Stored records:
------------------------------
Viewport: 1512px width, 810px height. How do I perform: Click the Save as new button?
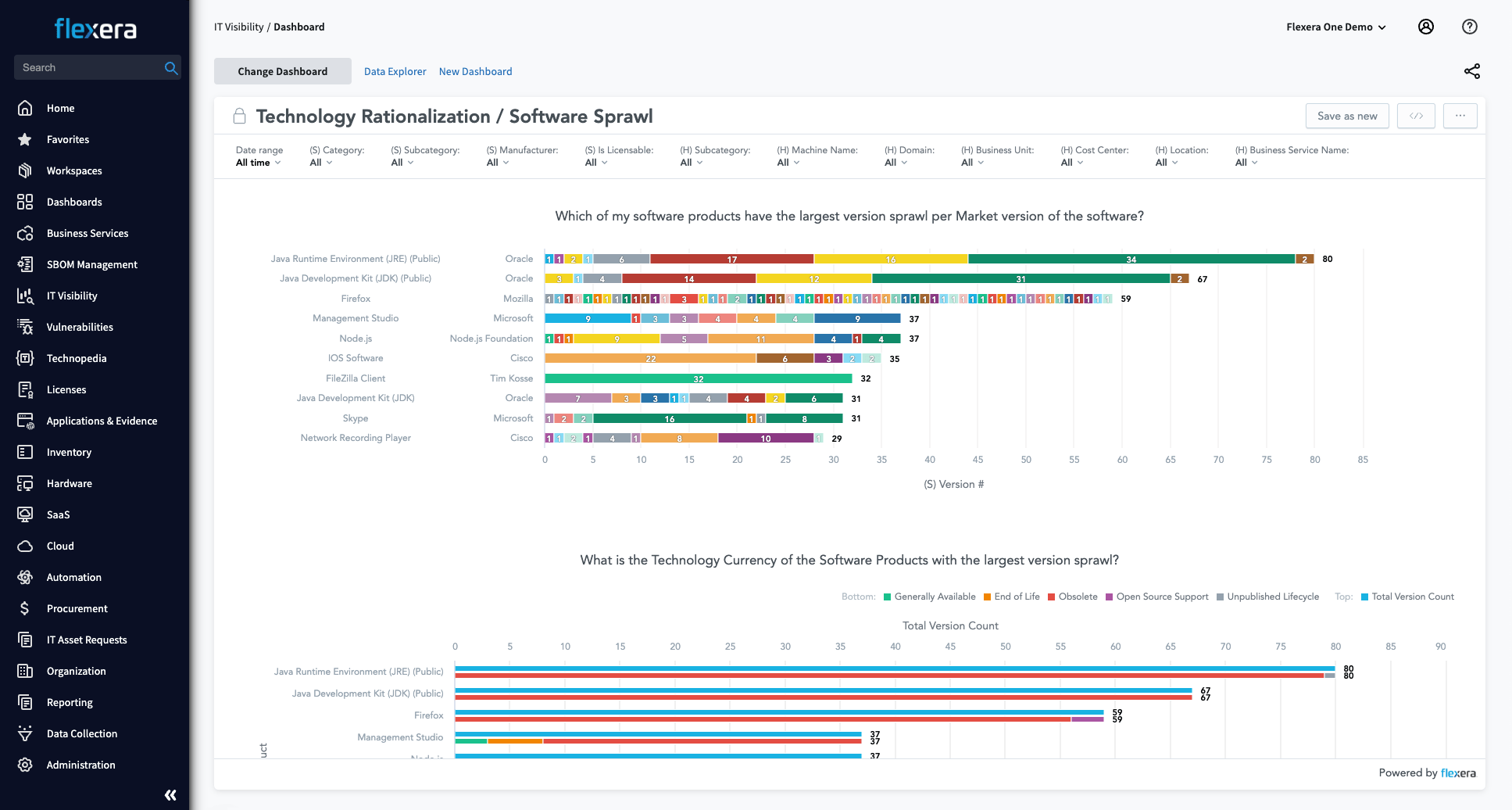point(1346,116)
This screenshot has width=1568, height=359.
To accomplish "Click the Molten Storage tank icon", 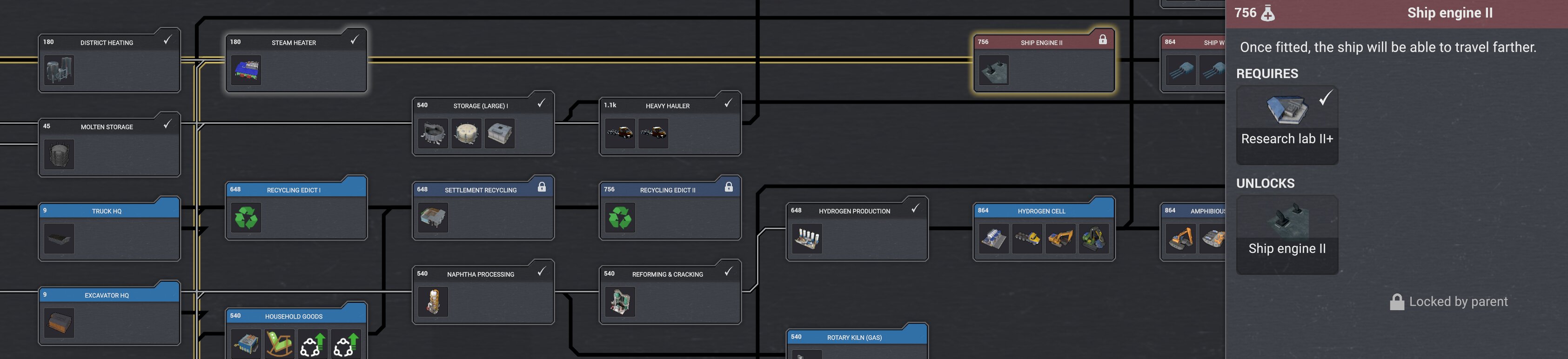I will pos(60,154).
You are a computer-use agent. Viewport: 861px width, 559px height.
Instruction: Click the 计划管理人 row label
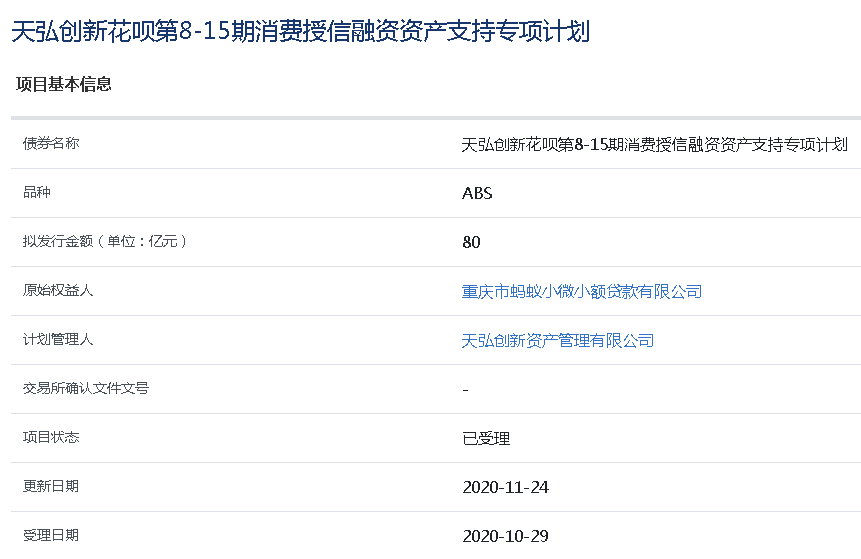58,339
------------------------------
Print exactly the lines from the line with "You are a computer-use" through the end of the data, both ends included, and print no pictures.

You are a computer-use agent. Viewport: 861px width, 559px height.
Instruction: Click the 计划管理人 row label
58,339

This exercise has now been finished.